Ieri era il ventesimo sabato dall’inizio dei bombardamenti israeliani su Gaza e a Milano la ventesima manifestazione del sabato. È stata la più partecipata, quella dove i figli della diaspora palestinese più si sono mischiati alle reti solidali italiane che hanno scelto di esserci. Il corteo ha sfilato da piazzale Loreto a largo Cairoli, nel centro di Milano. Era uno degli obbiettivi della manifestazione: portare le bandiere palestinesi in quelle strade fino a ieri vietate ai cortei per Gaza. Qualcuno avrebbe voluto concludere il corteo in piazza Duomo, ma Questura e Prefettura avevano avvertito per tempo che le strade verso la Madunina sarebbero state sbarrate. «Con la resistenza palestinese, blocchiamo le guerre coloniali e imperialiste» recitava lo striscione d’apertura scritto in italiano e arabo.

La parola che torna più spesso negli interventi dal camion è «genocidio» insieme alla richiesta di «fermare il massacro a Gaza». Lo spezzone dei sindacati di base Si Cobas, Adl Cobas, Cub, Usb, per citarne alcuni, è pieno di lavoratori dei magazzini, della logistica, di rider arrivati con le loro biciclette, nella stragrande maggioranza dei casi stranieri, che nel sindacalismo di base hanno trovato voce e rappresentanza. La questione palestinese se la portano dietro dai paesi d’origine: sono egiziani, marocchini, tunisini. «No war ma class war» ha scritto su alcuni cartelli un gruppetto di loro mischiati alle bandiere dei sindacati di base. Poi la parte più giovane del corteo, migliaia di under 30.

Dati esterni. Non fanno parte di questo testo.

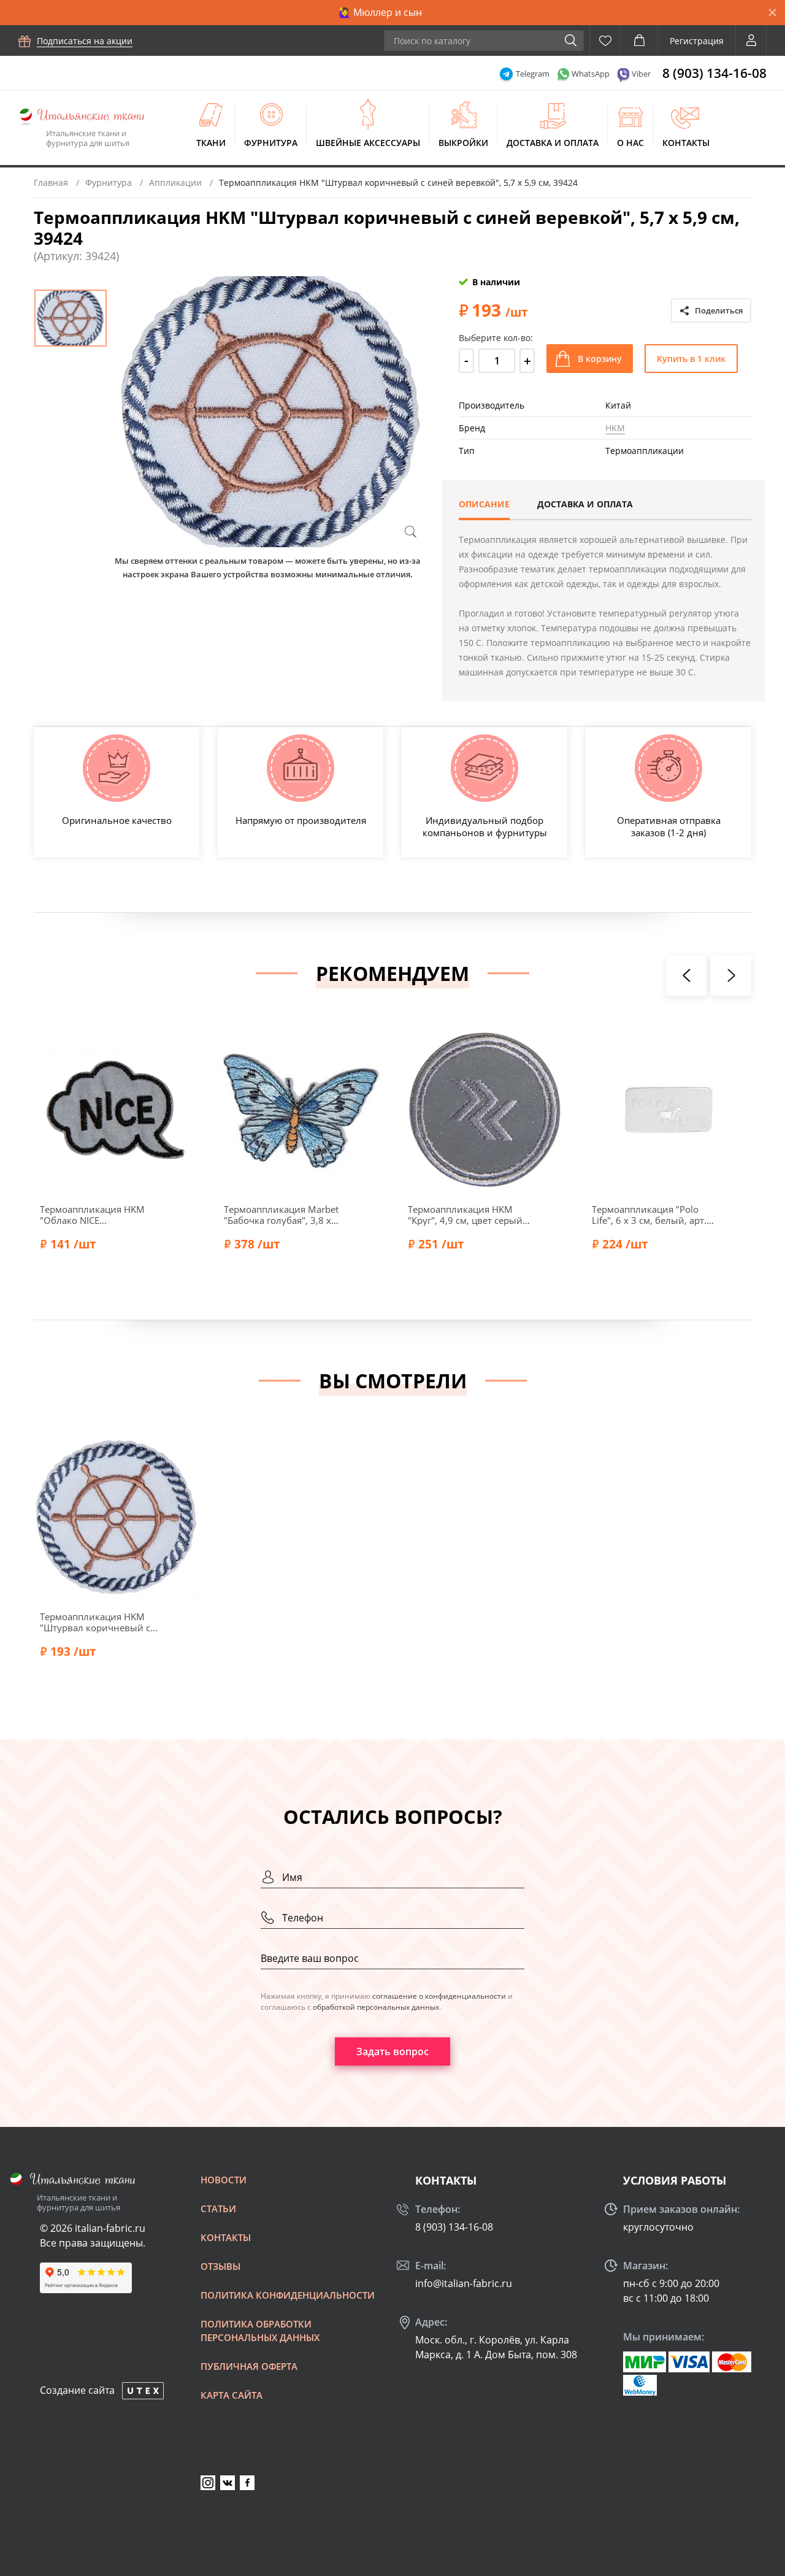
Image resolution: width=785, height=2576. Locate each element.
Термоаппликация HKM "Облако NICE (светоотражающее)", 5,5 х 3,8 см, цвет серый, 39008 (98, 1215)
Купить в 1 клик (691, 358)
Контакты (686, 142)
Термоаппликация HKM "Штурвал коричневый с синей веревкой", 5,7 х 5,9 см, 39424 (99, 1622)
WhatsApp (591, 73)
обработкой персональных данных (376, 2007)
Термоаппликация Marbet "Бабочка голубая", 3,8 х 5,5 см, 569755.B (281, 1215)
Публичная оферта (249, 2366)
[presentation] (686, 975)
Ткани (211, 142)
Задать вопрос (392, 2051)
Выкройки (463, 142)
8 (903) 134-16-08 (714, 73)
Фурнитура (270, 142)
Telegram (533, 73)
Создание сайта (77, 2390)
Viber (641, 73)
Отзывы (220, 2266)
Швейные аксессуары (368, 142)
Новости (224, 2180)
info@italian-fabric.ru (463, 2283)
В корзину (600, 358)
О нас (630, 142)
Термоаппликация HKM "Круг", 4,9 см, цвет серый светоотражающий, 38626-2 (467, 1215)
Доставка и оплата (553, 142)
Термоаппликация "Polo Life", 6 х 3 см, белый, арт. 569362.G (649, 1215)
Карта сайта (231, 2395)
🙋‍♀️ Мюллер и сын (380, 12)
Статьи (218, 2208)
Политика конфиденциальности (288, 2295)
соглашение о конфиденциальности (439, 1996)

Basta fare un giro veloce sui social per vedere quanto la questione palestinese è sentita tra i giovani: Ghali docet. Si vedono anche le bandiere di Sinistra italiana, Potere al popolo, Rifondazione comunista. Dei Fridays For Future, dei Sentinelli, della rete No Cpr, dell’Arci, di diverse sezioni Anpi milanesi. Nei pressi di piazza della Repubblica un gruppo di manifestanti prova a staccarsi dal corteo per dirigersi per pochi metri verso la strada che porta al Consolato degli Stati Uniti. La strada è bloccata dalle camionette della polizia e finisce tutto con un lancio di uova.

Poco più avanti qualcuno danneggia le vetrine di un supermercato Carrefour, accusato di legami con Israele. In largo Cairoli il corteo ci arriva lentamente perché, come per la piazza di partenza, anche quella d’arrivo è troppo piccola per accogliere tutti. Gli ultimi interventi parlano della «censura dei media», del governo «sdraiato sulle posizioni israeliane», della necessità di «sostenere la resistenza palestinese contro il genocidio». Vengono ricordati gli studenti manganellati a Pisa, Firenze e Catania, il governo è accusato di «voler creare tensione attorno alle mobilitazioni in solidarietà alla Palestina». Se l’obbiettivo delle manganellate del giorno prima era anche di spaventare i giovani, questa piazza ha detto che di paura non ne ha. Un messaggio che probabilmente varrà anche per altre mobilitazioni e che non si esaurisce con la solidarietà a Gaza.